Writing a book has been on my to-do list for a long time, or better said, in my wish-to-do list. I’ve never thought (or should I say yet?) about a novel, but I’ve always been fascinated by technical books. Especially lately they changed a lot, moving from huge and boring user guides to shorter and quickly consumable documents about a specific topic. So, I thought for a while about writing one: I’ve been looking around for the last 4 years probably for nice topics and some free time to start writing it, as I’ve always seen this as a natural step after blogging. After all, I thought, it’s like writing multiple blog posts one after the other, until I reach the length of a book, right?
Oh, how I was wrong…
I’ve never had a lack of topics to write about to be honest, but I’ve soon realised (at that time I was not working for Veeam yet) that having enough content for a book is a total different world than blogging about the same topic. Even when I’ve written a series of posts on the same topic, like my 11 parts about Ceph, the total result would have been enough for a whitepaper. Not really for a complete book.
So I parked this idea for a couple of years, and worked on different things. I wrote many whitepapers meanwhile, even at 40+ pages length. One of them was about Veeam Cloud Connect v8: it was the first step towards this book, but I didn’t know this at that time. I simply put down on a document all the information, ideas, concepts that i had about that topic, and by the time I completed the paper, it was almost 50 pages. I realised for the first time that, instead of counting the pages to properly fit in a “whitepaper” length, I was simply putting all the information I thought would have been useful for my readers, and the final result came out by itself, simply at the length that it was at the end.
The next step started at the beginning of 2016: we had just released Veeam Backup & Replication v9.0, and the new Veeam Cloud Connect Replication is a huge part of it. For this reason, and because I know the topic very well having been involved since the development phase, I immediately started to work on the updated version of the paper, but I found out soon that it was not going to be a simple update. Many new topics, ideas to be updated, better ways to explain the same concepts, tons of information to share.
In the three months it took me to work on the document, I’ve learned that a book is on a totally different level compared to a whitepaper: you need to focus on the topic for a longer timeframe, be aware of all the related links and references inside the book, be consistent on the topic itself (things like “did I wrote already about this part in the previous chapters?”, “did I wrote two conflicting statements about the same topic in two different paragraphs?”), and if it’s a technical book, have a lot of time to work on the lab part, because the book needs to be accurate and have a lot of screenshots where even things like IP addresses and server names needs to be meaningful.
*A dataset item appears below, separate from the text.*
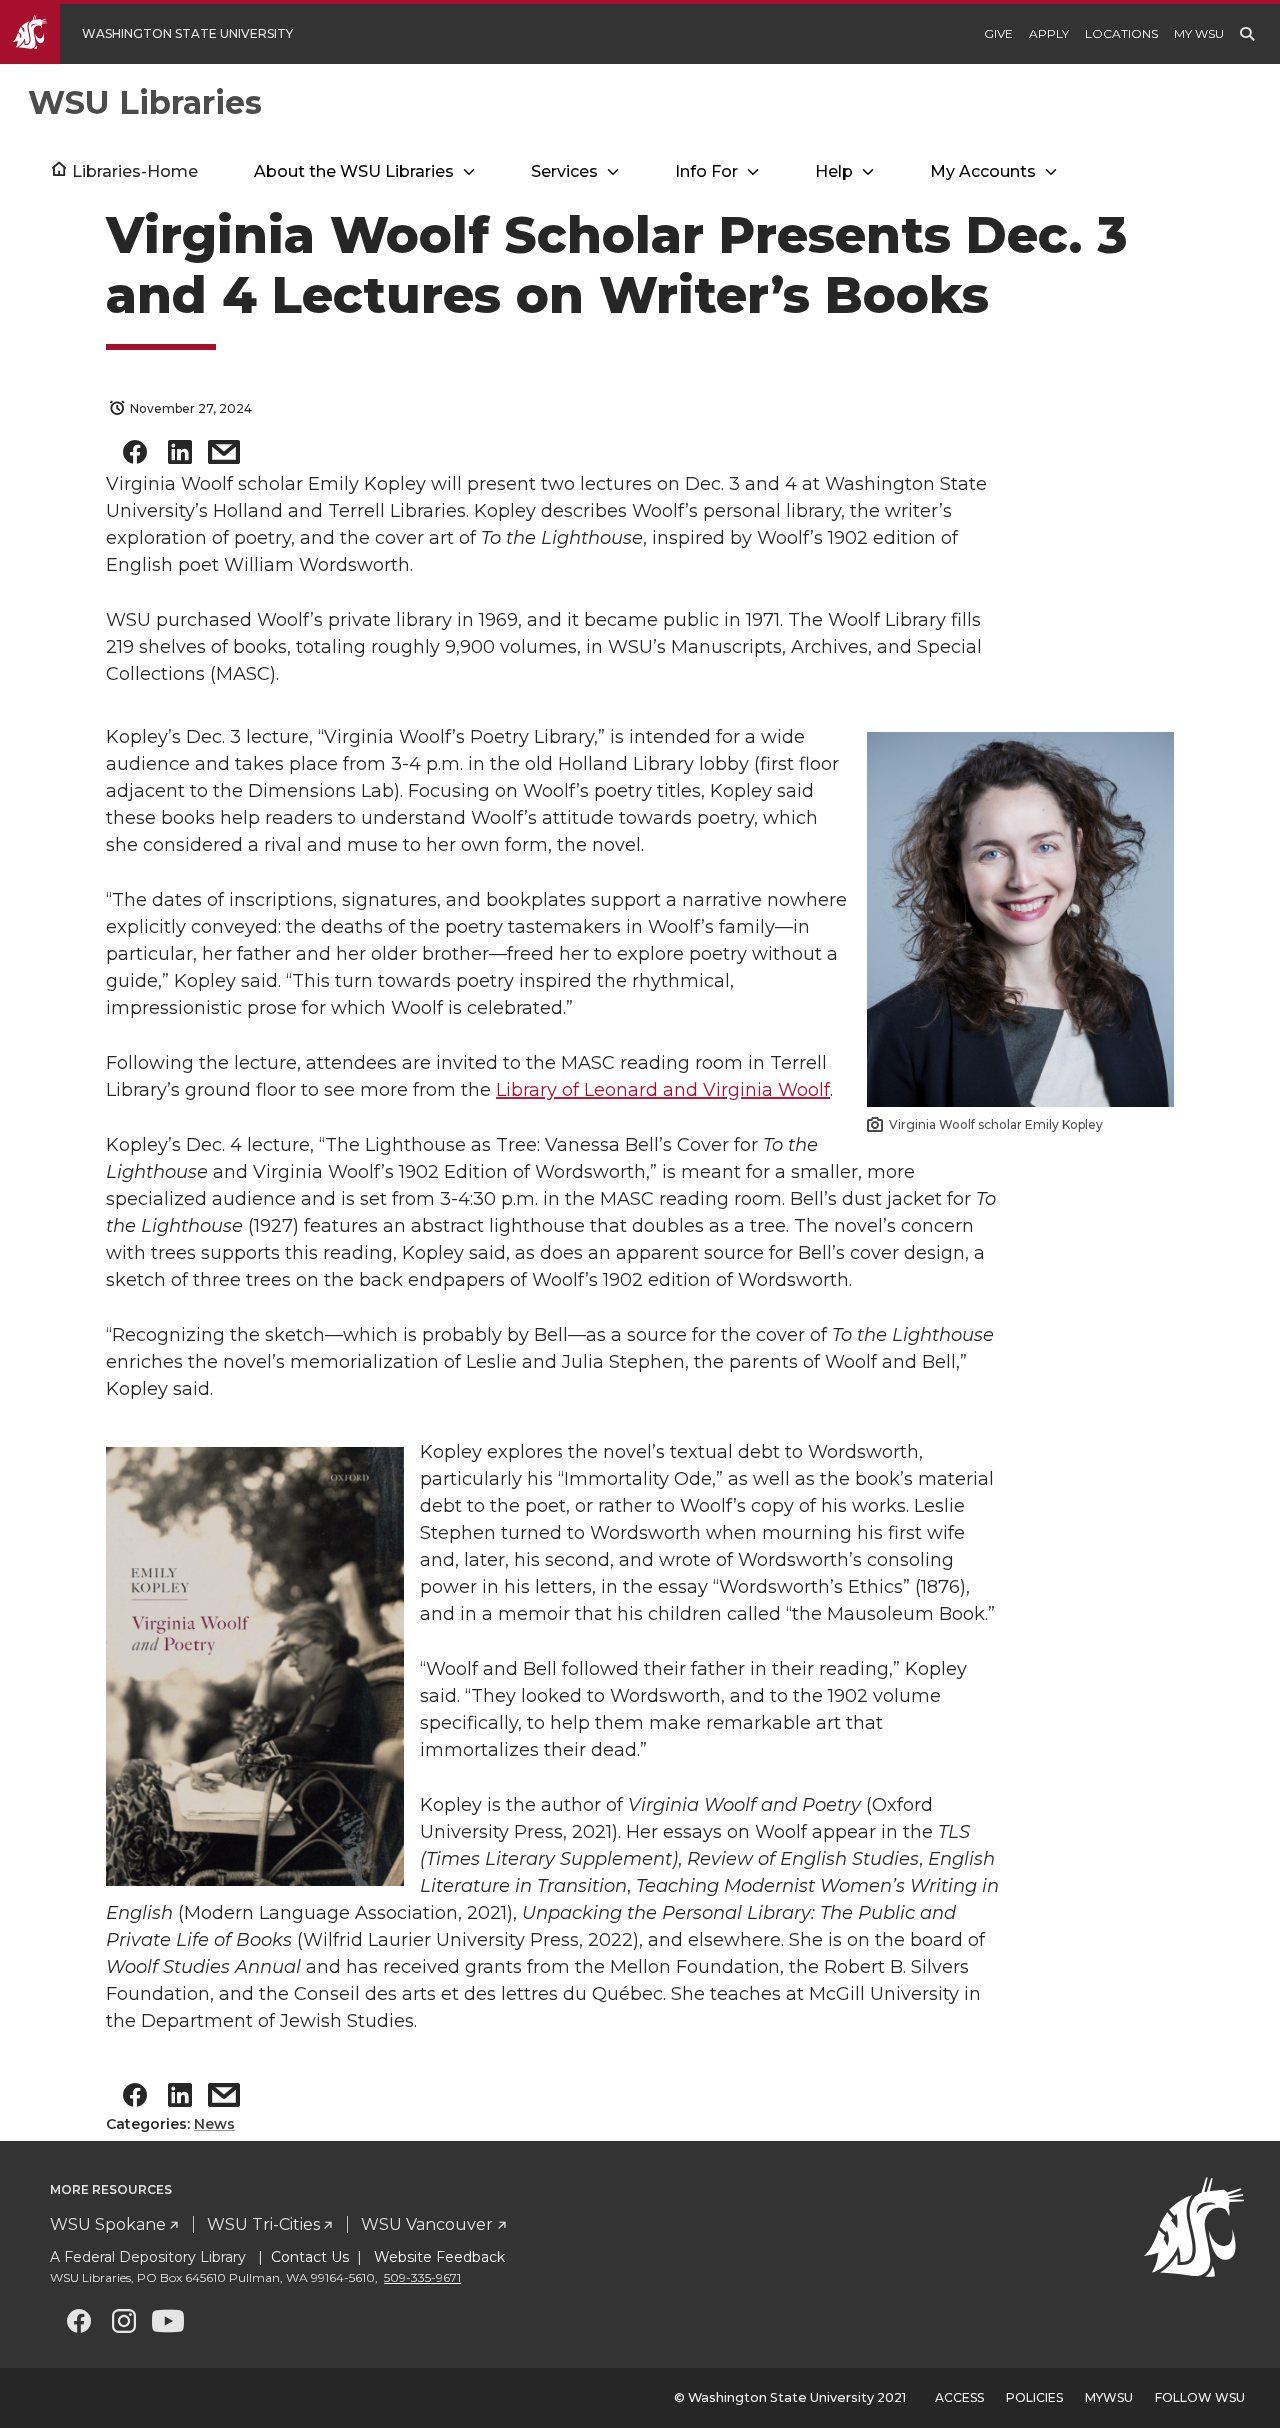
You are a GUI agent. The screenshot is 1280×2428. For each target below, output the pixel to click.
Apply (1049, 33)
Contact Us (310, 2257)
This is the first lession I learned: you may have named your lab resources after your favorite tv show or sport players, but it’s not that great to show names like those on a book. So, I also built from scratch a new lab just for the book, thanks to the guys at PhoenixNAP who gave me this powerful vSphere cluster you will see in the book, plus all the networking a a subnet of public IPs. The final goal was to run a lab that was as close as possible to a real production environment, beause especially the networking part had to be done right. So no nesting, no home computers, but something that would be good to be used by small /but real) service providers.
Second, the flow of the book and the tools you need. As for the previous paper, I just started to write, take notes of new chapters that came to mind time after time, and complete every possible topic I felt it has to be part of the book. At the same time, I switched from MS Word to Markdown, and it was a saviour for my sanity, as I would have never been able to write the entire book using Word! Thanks Preben for giving me some basic training on the topic!
So, after the technical review and the creative team had fixed the drafts, here we are, the book about Veeam Cloud Connect is completed, and everyone can download it and read it:
(A printed version is in the works, so if you’d like to have a physical book, look for additional news in this post in the future)
Finally, thanks to my family. I’ve spent many many hours on this book, and this time has been taken from the time spent with them. Now the book is out, also thanks to their patience.